# Stackelberg Actor-Critic: A Game-Theoretic Perspective
#### Author: [Sharath Chandra](https://sharathraparthy.github.io/)
## [Paper Link](http://aaai-rlg.mlanctot.info/papers/AAAI21-RLG_paper_51.pdf)
## Introduction
The RL algorithms can be classified into two: 1) Policy based methods and 2) Value based methods. While these two methods enjoy their own advantages, they also have some disadvantages. Like the policy based methods are known to be sample inefficient and the value based methods might face computational bottleneck in solving value maximizing action. Actor-critic based methods aim to leverage the advantages of both policy and value based methods by learning both the policy (actor) and the value function (critic). These techniques are shown to reduce the return estimation variance.

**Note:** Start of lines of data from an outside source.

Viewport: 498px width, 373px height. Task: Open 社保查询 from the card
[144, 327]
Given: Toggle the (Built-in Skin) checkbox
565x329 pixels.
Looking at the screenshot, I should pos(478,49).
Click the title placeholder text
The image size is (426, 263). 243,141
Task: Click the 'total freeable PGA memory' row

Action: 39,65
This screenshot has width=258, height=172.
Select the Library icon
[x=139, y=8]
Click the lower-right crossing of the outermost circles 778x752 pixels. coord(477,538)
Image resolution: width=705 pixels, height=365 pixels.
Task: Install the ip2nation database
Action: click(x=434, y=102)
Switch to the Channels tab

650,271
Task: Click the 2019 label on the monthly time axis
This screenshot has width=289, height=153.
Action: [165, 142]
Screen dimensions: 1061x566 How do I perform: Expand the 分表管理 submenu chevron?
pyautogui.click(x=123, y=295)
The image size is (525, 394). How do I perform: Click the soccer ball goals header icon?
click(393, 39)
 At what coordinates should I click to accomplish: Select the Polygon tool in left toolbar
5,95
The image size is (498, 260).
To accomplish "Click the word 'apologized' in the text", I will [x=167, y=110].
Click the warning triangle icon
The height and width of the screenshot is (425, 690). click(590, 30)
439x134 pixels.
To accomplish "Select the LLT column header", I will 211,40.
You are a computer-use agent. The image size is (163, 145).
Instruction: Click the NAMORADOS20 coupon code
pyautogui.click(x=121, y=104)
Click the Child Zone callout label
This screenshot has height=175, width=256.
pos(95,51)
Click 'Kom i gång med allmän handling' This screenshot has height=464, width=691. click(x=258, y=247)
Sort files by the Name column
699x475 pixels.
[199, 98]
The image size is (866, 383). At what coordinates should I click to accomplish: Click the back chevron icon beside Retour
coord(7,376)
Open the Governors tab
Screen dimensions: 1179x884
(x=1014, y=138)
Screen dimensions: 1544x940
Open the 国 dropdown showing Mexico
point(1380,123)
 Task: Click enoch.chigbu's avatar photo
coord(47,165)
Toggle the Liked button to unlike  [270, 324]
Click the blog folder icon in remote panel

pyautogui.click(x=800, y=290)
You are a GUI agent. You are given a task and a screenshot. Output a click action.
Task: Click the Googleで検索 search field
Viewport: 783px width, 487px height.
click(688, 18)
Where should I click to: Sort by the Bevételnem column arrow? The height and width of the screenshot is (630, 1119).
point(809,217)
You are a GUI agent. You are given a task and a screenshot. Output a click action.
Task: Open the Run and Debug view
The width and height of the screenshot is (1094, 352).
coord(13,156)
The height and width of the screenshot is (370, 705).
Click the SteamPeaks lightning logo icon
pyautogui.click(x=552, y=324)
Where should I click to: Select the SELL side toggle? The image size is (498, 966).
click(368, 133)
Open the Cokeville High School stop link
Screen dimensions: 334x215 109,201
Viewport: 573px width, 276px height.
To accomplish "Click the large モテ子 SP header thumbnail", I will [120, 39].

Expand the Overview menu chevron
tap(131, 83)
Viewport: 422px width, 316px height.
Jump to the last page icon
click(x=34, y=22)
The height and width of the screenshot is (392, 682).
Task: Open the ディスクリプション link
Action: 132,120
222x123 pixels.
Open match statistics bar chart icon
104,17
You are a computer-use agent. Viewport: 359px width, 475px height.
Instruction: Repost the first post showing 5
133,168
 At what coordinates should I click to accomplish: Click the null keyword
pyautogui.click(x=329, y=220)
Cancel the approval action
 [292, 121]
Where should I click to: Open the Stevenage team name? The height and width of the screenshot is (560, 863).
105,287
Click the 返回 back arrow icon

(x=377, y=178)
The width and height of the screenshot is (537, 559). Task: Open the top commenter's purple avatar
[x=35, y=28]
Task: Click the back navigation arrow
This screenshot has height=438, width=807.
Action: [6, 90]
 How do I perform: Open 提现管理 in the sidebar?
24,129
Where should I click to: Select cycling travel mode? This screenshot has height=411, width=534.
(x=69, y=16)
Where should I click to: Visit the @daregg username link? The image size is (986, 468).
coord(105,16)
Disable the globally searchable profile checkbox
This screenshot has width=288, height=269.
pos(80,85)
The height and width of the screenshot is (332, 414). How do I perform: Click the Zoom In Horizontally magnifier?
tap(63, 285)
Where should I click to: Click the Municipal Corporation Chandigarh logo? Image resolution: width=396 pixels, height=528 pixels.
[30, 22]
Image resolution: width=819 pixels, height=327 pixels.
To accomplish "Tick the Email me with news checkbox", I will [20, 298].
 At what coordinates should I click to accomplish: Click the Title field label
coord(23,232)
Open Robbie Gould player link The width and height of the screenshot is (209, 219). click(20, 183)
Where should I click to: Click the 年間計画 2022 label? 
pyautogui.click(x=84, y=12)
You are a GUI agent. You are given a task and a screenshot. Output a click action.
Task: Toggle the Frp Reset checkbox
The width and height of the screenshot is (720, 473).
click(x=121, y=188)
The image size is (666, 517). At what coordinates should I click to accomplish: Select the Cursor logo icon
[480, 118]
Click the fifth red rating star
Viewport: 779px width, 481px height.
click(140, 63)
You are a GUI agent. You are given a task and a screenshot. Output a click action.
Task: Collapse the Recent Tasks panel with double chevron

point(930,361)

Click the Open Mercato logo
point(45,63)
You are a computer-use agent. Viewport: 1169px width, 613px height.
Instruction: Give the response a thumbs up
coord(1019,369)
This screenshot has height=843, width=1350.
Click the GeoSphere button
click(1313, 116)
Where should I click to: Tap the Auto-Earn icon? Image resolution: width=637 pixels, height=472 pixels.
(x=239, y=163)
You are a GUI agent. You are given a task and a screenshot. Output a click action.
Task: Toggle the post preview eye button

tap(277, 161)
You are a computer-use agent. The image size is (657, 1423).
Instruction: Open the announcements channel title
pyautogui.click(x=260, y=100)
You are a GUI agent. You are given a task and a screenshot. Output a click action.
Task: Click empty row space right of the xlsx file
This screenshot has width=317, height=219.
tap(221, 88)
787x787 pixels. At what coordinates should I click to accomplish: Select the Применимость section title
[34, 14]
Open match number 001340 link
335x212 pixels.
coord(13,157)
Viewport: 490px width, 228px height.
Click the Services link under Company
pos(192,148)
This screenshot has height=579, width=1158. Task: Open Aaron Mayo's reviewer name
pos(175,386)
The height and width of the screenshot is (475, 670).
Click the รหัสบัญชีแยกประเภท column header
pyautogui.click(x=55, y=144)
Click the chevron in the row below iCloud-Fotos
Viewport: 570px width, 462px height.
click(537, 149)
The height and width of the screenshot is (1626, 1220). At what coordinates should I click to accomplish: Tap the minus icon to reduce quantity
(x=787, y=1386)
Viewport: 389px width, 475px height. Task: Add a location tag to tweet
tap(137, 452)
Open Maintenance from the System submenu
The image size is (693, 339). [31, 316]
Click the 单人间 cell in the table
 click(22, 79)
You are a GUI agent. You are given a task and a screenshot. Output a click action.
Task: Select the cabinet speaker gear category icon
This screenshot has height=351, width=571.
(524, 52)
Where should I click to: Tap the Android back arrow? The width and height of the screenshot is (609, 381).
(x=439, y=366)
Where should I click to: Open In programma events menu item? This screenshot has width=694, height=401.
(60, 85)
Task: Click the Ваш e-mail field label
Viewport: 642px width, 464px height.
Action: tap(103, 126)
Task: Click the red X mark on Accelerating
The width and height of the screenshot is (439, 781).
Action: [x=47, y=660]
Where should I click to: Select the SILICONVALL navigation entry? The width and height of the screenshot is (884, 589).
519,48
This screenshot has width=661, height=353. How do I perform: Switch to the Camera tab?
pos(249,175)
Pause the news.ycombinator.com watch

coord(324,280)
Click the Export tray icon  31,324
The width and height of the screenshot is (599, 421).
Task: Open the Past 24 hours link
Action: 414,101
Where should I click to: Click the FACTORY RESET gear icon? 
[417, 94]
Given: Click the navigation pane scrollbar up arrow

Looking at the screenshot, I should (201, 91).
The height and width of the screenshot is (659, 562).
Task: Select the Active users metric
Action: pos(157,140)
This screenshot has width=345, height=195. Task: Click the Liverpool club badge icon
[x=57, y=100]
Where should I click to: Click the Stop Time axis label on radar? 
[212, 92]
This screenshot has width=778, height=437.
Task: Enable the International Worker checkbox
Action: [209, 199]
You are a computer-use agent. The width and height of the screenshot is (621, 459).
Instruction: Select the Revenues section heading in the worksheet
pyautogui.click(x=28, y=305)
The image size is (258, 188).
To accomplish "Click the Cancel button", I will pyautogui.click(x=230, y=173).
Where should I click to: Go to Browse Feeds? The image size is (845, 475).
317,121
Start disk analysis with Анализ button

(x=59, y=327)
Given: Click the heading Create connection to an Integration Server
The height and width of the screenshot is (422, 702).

This paper aims to view the problem of learning a critic that approximates the expected return of the actor and an actor that does the policy optimization based on the critic's estimation as a game between two player. There is an implicit hierarchical structure between these two players and the authors propose to use the stackelberg game formalism between the actor and critic. They then leverage the implicit function theorem to derive the gradient updates between these two players to take into account the implicit relation between players parameters.
## Game theory primer
### Simultaneous games
In game theory, there is a class of games which are simultaneous in nature. In these game settings, the players choose their actions simultaneously without the knowledge of the actions taken by the other agents. Formally, in simultaneous games, there are a set of $n$ players, $\{1, 2, 3, \dots , n \}$ and each player has their own set of strategies $\mathcal{S}_i$ and pay-offs $u_i: \mathcal{S} \rightarrow \mathbb{R}$. The most common representation of these type of games is the matrix representation (normal form). For a two-player simultaneous game, we can represent this game via $S_i \times S_j$ pay-off matrix, where $S_i$ and $S_j$ are number of strategies of the two players $i$ and $j$. The solution concept for these games is given by the notion of \textit{Nash equilibrium} which states that the players operating under nash equilibria does not gain much by deviating from their strategies. Formally, a strategy profile $s^\star = (s^\star_i, s^\star_{-i})$ is said to be a Nash equilibrium if
\begin{equation}
u_i(s^\star_i, s^\star_{-i}) \geq u_i(s_i, s^\star_{-i}) \ \ \ \forall s_i \in \mathcal{S}_i
\end{equation}
### Extensive-form games
Normal form games discussed above does not incorporate any notion of sequence or time into the game. The extensive form games is another class of games which brings a temporal structure to the normal form games wherein the players interact sequentially optimizing their own objectives in the game. These games are generally represented by a tree. This game is further classifies into two depending on whether the players are able to reason about the other players actions, \textbf{perfect-information games} and \textbf{imperfect-information games}. These are formally defined as follows:
#### Definition 1.0 (Perfect-information games)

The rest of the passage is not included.